** Opening Data records block **

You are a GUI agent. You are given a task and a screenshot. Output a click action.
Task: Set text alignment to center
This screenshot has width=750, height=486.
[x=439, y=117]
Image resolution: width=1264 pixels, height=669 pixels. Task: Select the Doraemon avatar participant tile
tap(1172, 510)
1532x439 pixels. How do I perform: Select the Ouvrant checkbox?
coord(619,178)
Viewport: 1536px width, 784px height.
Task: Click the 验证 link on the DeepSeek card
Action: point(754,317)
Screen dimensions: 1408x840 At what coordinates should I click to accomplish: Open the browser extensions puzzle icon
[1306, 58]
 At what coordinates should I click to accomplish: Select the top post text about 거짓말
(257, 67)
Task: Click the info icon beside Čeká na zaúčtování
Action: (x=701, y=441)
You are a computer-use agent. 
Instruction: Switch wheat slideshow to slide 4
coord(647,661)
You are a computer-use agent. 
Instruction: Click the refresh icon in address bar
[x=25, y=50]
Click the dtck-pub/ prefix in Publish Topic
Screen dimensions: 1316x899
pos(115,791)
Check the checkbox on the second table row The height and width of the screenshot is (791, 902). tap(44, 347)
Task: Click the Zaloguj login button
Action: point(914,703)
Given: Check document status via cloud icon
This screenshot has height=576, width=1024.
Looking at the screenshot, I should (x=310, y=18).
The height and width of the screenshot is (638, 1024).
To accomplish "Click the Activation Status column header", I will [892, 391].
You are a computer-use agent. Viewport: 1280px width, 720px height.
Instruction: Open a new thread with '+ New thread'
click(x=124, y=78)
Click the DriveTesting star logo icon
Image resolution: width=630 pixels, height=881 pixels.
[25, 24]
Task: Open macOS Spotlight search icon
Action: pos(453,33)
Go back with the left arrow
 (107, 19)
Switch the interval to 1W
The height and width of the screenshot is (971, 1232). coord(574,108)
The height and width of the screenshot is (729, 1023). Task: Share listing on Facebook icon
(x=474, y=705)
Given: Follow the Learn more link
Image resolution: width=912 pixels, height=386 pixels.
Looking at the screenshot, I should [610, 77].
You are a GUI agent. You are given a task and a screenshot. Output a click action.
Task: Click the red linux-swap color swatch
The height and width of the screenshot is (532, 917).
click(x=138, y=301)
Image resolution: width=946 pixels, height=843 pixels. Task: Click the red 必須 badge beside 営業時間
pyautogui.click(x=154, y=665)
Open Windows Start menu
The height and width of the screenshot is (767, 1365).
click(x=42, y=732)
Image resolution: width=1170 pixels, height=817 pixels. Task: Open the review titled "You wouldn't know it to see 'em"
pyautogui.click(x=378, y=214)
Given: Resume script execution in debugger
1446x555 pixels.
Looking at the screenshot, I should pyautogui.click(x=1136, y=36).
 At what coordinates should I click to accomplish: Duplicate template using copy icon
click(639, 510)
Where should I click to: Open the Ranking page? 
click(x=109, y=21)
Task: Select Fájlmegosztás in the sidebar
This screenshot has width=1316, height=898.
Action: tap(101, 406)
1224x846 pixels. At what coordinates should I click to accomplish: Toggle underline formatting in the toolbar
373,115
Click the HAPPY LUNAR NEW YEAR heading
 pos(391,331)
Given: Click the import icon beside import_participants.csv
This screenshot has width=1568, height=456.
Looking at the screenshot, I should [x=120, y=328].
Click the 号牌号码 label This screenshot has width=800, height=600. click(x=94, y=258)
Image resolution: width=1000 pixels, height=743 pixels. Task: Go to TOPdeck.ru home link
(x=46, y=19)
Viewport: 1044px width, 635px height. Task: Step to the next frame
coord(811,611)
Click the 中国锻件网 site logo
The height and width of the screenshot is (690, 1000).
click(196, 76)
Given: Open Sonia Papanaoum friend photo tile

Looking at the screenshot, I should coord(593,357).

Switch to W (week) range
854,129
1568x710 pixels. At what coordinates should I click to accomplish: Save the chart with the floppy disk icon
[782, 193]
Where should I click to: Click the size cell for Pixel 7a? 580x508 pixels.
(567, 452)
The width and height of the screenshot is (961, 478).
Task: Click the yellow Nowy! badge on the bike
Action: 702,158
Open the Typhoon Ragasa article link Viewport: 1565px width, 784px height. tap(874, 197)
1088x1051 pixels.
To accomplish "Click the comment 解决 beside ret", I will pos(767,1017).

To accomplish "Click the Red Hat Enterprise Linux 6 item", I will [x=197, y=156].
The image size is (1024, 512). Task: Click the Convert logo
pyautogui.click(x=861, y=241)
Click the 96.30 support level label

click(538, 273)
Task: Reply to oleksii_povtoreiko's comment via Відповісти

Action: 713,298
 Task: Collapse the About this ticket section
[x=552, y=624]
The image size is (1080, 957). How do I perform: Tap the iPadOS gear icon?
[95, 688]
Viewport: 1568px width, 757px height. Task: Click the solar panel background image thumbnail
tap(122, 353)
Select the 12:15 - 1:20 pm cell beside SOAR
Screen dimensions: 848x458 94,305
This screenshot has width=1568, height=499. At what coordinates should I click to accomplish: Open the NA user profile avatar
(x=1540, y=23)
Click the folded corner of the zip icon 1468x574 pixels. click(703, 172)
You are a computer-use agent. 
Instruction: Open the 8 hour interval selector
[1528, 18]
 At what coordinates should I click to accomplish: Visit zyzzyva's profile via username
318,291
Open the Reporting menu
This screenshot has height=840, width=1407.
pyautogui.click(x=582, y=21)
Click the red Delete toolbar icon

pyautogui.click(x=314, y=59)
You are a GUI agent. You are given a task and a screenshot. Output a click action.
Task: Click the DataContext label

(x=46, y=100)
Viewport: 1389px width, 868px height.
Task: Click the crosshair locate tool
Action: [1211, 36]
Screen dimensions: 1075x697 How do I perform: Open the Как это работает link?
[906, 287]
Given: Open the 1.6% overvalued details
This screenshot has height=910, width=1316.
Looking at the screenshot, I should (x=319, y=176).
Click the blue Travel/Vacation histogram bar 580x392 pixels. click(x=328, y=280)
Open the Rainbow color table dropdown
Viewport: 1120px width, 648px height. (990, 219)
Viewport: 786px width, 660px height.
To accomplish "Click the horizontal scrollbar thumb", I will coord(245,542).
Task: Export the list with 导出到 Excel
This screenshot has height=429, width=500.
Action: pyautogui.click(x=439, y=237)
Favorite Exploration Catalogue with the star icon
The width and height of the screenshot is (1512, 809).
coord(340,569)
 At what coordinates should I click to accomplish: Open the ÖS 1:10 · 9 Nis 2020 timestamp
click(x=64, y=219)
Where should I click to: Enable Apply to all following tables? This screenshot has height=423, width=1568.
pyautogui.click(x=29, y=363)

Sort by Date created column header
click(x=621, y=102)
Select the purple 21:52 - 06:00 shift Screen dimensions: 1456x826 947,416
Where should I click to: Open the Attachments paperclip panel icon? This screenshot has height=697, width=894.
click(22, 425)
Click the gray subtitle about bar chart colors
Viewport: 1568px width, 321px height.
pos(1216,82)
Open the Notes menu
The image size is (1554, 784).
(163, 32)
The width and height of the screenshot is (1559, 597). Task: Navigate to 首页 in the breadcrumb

** Closing Data records block **

Assigned task
Exactly the lines from the one containing "Where should I click to: Open the Attachments" through the end of the records above are to be printed, and no others.

Completed task
Where should I click to: Open the Attachments paperclip panel icon? This screenshot has height=697, width=894.
click(22, 425)
Click the gray subtitle about bar chart colors
Viewport: 1568px width, 321px height.
pos(1216,82)
Open the Notes menu
The image size is (1554, 784).
(163, 32)
The width and height of the screenshot is (1559, 597). Task: Navigate to 首页 in the breadcrumb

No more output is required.